§ **WHAT THIS TASK INVOLVES**
Show all lines from the data that include the word "will".

§ **PROVIDED INFORMATION**

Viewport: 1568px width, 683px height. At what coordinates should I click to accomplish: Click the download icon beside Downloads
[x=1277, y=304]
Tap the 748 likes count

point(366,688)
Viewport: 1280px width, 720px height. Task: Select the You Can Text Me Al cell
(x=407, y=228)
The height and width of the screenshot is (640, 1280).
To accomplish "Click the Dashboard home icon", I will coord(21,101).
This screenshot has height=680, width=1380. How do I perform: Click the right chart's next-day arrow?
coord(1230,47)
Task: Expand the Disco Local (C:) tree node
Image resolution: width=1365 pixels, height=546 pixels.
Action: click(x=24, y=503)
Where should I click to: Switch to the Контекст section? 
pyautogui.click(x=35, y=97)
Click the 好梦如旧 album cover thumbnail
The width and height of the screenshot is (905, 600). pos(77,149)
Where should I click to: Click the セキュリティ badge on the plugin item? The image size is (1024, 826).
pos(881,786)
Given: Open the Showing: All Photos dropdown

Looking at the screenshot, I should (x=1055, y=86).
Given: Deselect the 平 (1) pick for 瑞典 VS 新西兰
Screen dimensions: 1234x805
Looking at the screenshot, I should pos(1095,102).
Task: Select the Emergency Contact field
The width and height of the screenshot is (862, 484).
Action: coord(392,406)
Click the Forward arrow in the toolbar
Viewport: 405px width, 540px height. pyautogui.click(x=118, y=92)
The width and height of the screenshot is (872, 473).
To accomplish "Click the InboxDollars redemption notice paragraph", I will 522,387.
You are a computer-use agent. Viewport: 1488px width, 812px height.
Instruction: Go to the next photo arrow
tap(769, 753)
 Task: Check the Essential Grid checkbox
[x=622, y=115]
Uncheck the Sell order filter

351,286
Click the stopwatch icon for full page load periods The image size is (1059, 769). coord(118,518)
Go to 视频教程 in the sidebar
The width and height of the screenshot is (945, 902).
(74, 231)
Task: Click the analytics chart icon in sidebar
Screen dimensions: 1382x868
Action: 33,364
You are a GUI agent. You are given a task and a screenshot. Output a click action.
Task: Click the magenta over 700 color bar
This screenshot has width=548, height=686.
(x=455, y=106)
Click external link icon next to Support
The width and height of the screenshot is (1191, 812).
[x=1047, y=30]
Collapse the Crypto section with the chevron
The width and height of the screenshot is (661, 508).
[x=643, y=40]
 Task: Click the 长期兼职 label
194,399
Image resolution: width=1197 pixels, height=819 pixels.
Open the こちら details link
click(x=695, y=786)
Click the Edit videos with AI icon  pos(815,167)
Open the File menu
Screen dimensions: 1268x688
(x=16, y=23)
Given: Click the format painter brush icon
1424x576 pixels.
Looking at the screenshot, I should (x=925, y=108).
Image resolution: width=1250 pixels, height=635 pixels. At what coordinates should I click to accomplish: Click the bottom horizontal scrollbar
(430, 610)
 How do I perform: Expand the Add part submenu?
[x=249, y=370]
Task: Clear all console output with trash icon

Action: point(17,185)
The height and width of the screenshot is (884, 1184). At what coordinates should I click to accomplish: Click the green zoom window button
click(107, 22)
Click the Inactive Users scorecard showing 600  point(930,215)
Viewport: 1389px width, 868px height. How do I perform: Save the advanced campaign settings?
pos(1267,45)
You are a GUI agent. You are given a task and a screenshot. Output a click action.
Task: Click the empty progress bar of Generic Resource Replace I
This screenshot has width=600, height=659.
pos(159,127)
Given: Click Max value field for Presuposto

§ **ANSWER FOR THE TASK**
To accomplish "Click the Dashboard home icon", I will coord(21,101).
To accomplish "Click the InboxDollars redemption notice paragraph", I will 522,387.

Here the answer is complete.